Pada zaman dulu, di Dukuh Guwo juga banyak tradisi yang aneh-aneh. Kasitar mencontohkan, “Pada zaman dulu, masyarakat kalau anaknya sakit biasanya mereka kaul (nazar), ‘Kalau anak saya sudah sembuh akan saya ajak ke Pasar Gerit (di Ngablak, Pati)’. Jadi kami bilang kepada umat Buddha, kalau punya kaul, dilaksanakan di vihara saja.”
Hal ini terbukti efektif, bahkan sampai saat ini, masyarakat apabila anaknya ada yang sakit, mereka kaul kalau anaknya sembuh diajak puja bakti ke vihara dengan membawa sarana puja dan dana seikhlasnya. “Dari dana tersebut, vihara jadi mempunyai pemasukan,” tambah Kasitar.

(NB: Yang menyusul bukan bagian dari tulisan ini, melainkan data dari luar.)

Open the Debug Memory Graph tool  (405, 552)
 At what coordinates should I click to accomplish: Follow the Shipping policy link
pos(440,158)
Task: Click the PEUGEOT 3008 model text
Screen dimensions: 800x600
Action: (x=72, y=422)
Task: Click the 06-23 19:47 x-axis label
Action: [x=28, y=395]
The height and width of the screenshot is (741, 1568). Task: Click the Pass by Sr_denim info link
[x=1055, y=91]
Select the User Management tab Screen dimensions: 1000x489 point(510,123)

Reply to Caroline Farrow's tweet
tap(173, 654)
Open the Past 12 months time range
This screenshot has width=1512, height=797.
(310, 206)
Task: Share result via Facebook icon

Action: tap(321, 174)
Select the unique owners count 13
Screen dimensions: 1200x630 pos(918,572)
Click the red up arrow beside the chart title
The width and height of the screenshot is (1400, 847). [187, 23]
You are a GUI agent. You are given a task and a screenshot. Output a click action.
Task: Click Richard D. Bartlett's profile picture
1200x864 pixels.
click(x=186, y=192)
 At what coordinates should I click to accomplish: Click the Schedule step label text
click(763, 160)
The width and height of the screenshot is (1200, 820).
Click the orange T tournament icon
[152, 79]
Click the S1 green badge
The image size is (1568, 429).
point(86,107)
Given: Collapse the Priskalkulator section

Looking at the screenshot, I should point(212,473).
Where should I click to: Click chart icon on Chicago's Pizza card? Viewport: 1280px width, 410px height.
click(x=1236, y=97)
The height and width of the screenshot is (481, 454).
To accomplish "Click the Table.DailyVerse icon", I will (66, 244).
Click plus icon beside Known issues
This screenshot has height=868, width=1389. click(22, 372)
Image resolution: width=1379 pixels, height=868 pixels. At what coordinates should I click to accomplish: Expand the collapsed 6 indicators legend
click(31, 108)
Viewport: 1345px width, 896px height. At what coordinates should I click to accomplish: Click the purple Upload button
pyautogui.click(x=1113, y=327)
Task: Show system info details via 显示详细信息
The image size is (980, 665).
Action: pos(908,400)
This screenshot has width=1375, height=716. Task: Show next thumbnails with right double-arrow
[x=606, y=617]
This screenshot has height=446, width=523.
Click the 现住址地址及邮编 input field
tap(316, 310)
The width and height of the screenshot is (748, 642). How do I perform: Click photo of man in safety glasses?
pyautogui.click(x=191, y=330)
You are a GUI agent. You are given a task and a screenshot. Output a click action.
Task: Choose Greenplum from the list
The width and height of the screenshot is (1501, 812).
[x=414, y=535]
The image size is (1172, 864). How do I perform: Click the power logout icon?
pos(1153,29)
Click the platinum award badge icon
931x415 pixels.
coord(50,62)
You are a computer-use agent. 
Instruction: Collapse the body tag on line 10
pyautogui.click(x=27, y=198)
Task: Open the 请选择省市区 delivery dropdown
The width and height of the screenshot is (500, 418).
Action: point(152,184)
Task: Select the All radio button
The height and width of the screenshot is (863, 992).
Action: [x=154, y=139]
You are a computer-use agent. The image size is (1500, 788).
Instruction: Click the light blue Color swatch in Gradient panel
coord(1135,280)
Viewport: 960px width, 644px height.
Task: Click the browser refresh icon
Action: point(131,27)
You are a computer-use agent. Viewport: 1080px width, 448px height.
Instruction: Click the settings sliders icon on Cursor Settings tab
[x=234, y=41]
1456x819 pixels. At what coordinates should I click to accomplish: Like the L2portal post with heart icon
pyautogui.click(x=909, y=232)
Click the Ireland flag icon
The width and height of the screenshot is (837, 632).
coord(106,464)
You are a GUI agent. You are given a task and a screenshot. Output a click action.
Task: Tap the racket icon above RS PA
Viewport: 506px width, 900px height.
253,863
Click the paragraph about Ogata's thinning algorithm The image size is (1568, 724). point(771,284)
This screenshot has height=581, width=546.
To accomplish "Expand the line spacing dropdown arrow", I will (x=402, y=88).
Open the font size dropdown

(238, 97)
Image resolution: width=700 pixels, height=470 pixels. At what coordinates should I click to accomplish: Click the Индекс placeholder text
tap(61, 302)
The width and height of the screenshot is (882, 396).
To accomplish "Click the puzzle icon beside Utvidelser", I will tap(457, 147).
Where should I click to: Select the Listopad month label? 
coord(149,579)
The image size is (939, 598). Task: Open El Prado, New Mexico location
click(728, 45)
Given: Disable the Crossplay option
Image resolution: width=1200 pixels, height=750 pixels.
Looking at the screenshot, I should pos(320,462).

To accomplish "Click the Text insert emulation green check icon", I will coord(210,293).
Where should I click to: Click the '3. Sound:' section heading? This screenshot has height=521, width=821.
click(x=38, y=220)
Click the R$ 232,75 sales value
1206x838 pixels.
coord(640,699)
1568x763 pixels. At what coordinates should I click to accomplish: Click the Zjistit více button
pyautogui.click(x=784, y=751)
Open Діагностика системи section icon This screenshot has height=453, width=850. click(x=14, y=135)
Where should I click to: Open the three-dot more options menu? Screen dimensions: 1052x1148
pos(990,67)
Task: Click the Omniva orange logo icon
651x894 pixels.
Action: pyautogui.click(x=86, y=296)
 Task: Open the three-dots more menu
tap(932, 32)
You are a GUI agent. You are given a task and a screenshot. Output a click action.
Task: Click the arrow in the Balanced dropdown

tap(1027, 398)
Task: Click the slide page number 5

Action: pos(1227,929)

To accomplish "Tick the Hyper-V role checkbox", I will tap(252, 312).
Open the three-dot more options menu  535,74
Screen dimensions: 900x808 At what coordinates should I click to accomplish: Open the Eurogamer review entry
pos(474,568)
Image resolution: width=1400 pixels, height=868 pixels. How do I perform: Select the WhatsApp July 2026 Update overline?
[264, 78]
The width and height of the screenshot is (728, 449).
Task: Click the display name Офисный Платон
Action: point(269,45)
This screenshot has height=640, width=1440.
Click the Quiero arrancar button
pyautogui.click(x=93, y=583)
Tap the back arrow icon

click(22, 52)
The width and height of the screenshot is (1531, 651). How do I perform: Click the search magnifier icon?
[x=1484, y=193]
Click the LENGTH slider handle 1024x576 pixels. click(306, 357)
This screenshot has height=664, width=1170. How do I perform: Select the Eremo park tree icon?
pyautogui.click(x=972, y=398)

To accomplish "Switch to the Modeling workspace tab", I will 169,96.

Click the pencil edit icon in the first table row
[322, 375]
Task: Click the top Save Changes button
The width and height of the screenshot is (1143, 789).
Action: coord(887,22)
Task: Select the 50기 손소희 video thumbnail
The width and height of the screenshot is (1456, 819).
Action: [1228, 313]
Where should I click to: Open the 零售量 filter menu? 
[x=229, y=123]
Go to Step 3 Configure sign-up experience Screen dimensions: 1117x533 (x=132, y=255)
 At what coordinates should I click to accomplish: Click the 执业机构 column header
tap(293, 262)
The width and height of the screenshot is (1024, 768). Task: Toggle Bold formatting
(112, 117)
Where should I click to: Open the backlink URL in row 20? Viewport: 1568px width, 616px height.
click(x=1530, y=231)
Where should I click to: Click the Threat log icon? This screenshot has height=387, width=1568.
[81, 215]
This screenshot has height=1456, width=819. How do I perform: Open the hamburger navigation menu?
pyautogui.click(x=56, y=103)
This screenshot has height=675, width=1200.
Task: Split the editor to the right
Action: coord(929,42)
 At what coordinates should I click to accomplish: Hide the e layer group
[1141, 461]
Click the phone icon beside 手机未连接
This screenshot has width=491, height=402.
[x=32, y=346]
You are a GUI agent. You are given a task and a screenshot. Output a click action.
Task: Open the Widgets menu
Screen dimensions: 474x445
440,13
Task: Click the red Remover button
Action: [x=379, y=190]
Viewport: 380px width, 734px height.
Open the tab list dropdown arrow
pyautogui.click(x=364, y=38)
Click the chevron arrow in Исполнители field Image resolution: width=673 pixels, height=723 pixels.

“Pada saat itu kalau wiwit (upacara sebelum memanen padi) tidak nyembelih ayam, masyarakat kurang mantep. Jadi saya sebagai umat Buddha, mau tidak mau ya harus nyembelih. Saya tahu bahwa itu melanggar sila, tapi kan masyarakat masih sangat tradisional jadi belum bisa dijelaskan secara Dhamma,” kenang Asadi.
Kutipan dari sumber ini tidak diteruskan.